I am one of the fortunate. But I don’t feel like a warrior. I don’t feel like I’ve earned that badge. I did not have to endure chemotherapy or radiation. And, when I learned about my cancer diagnosis in February, the information was received from a close friend, who also happens to be my doctor.
In some ways, I had the best of everything.
As a healthcare provider, I had resources that aren’t always readily available to other patients – trusted friends and colleagues who knew how to help me, guide me and support me through my breast cancer diagnosis and subsequent mastectomy.
In fact, some months earlier, I had enjoyed the privilege of being on the delivery team when my (eventual) breast cancer surgeon, Dr. Sharon Noori, had delivered her child at Cape Canaveral Hospital. (Dr. Noori runs the Health First Breast Cancer Institute, where my treatment plan was developed with dedicated specialists, some of whom I’d known for years.)
As a wife, I had the support of my amazing husband, an engineer who systematically helped me review the issues and put them into perspective. My amazing partner helped me through every stage of the disease, surgery, recovery and follow up. He went to every appointment, held my hand through every conversation, took time off to care for me and never, ever gave over to sadness or anger.
As a mom of seven, I had the love and concern of my children and step-children, who served as constant reminders of the beauty, and wonder, of life. And my friends, my army of friends, who delivered home-cooked meals to me every other day for two months so I would have one less thing to worry about.
But it was the prayers that lifted me. Every day. Gave me something so hard to describe but, perhaps, best put as “peace that surpasses all understanding.”
That’s what I am celebrating most, this feeling of peace. And I believe, I know, that there is a greater purpose to what I’ve experienced. I’m searching for that and I’m kind of excited. It’s like a Christmas present waiting to be opened.”
Survivor: 6 Years, Invasive Lobular Breast Cancer, Stage 2, PR ER Positive, HER2 Negative
“When I was diagnosed with cancer, I was angry. Not depressed, not afraid, just angry. I couldn’t believe that something the size of a pecan was going to make such a mess of my life in so many ways over such a long period of time. Any time I had to tell someone that I had cancer, I felt like an attention-seeking drama queen. But I couldn’t hide it from my family and friends and co-workers. I set about learning as much as I could about my cancer. Information is power. I let go of the anger.
The worst thing about the cancer was Life…Interrupted. By the end of my treatment I was left wondering “Who is this woman and what has she done with my life?” I didn’t look the same. I didn’t feel the same. I had medical appointments two or three or four times a week. I couldn’t do many of the things I loved to do. My home was filled with medications and esoteric medical supplies and binders full of medical bills and EOBs and information about cancer.

■ What to do
Answer these questions using the breast cancer survivor accounts.
(a) From whom did the first speaker learn of the cancer diagnosis in February?
(b) How often, and for how long, did friends deliver home-cooked meals?
(c) What size does the second speaker say the cancer was?
Rely only on the text above for what comes next.

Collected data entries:

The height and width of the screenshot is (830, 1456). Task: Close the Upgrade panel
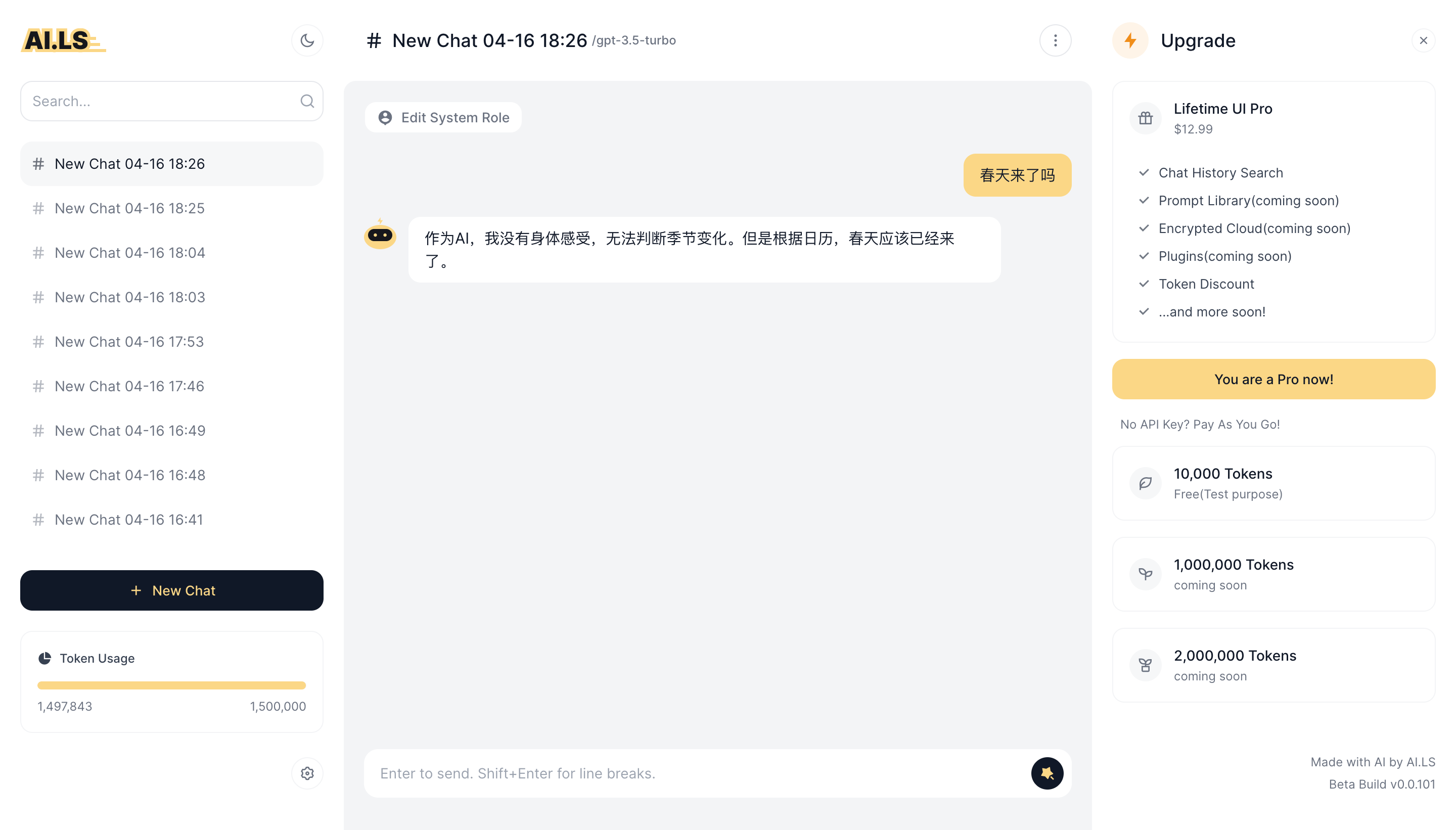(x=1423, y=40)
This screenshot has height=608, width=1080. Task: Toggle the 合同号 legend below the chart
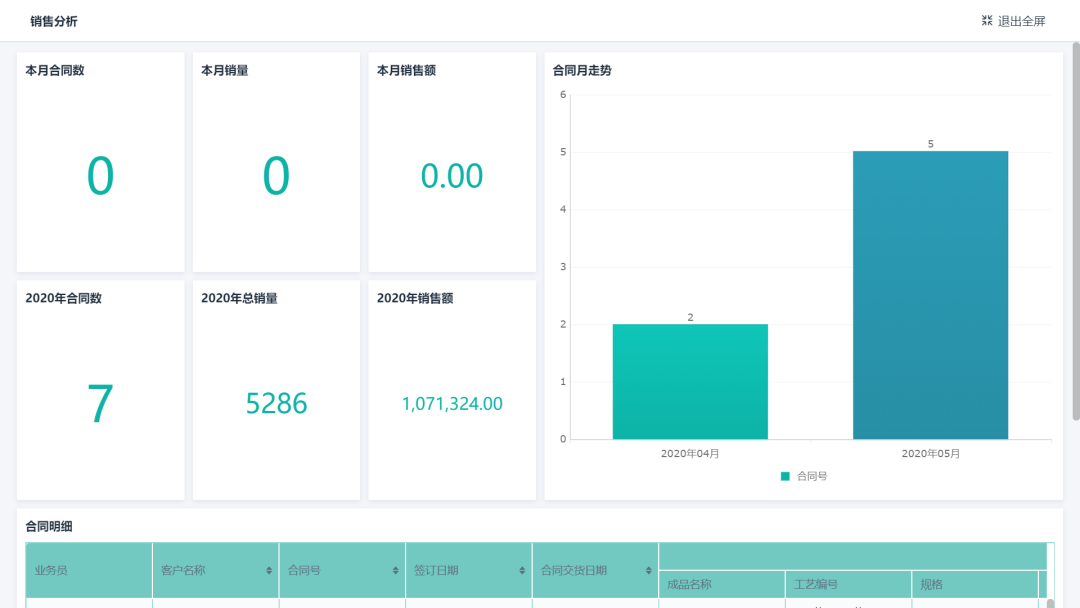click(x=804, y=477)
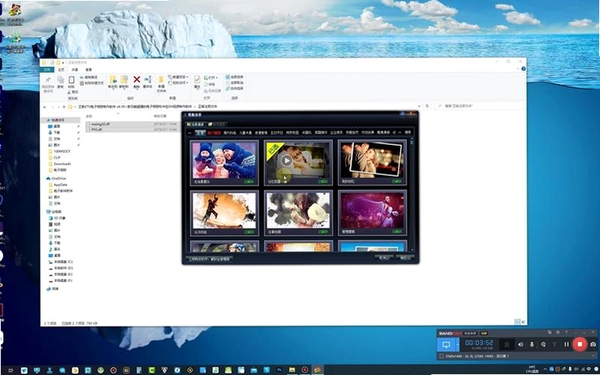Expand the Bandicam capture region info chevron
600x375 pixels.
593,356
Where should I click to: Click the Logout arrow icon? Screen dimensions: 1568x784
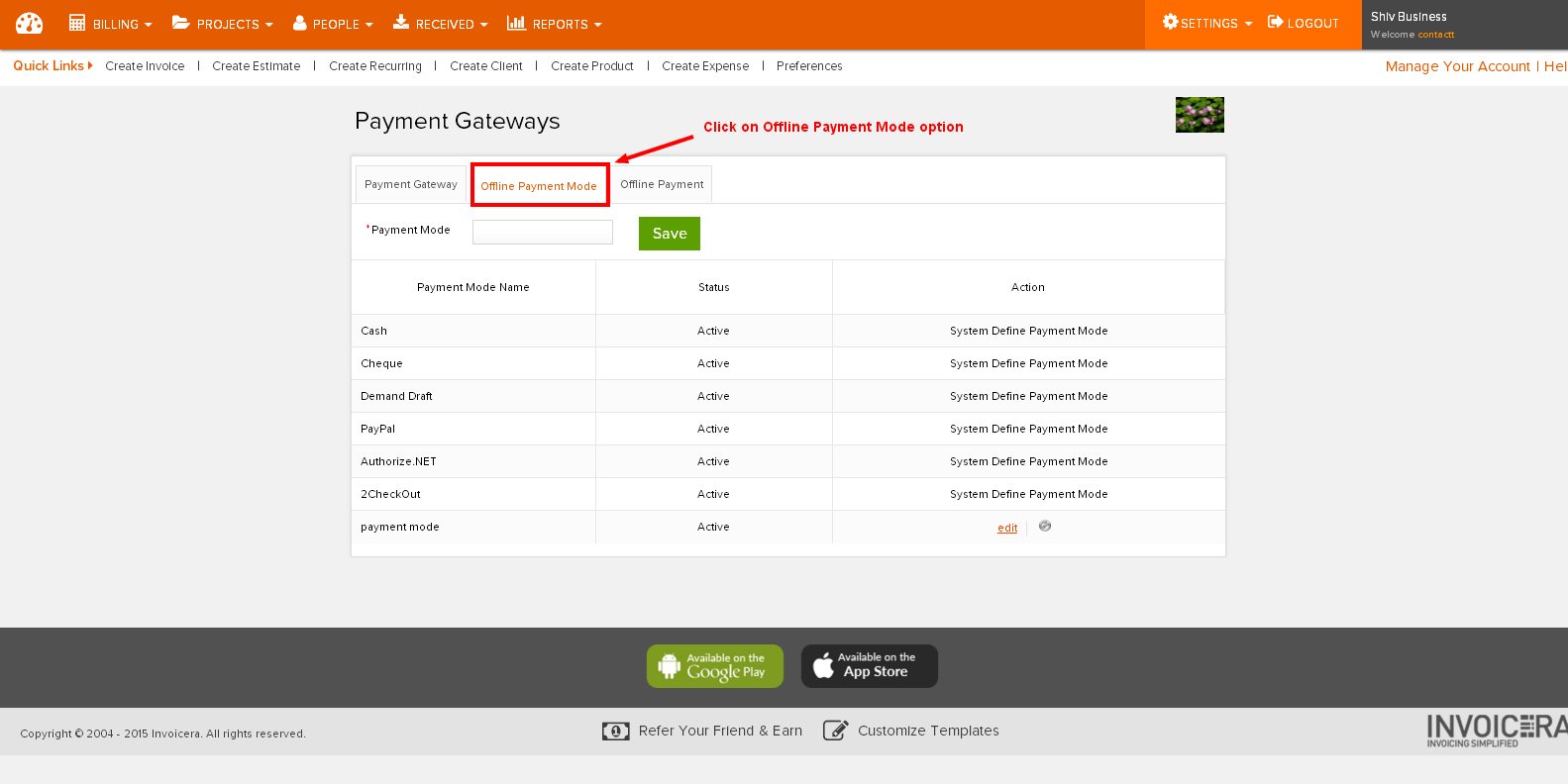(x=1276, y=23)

■ Exercise result
(a) A close friend who is also the speaker's doctor
(b) Every other day for two months
(c) The size of a pecan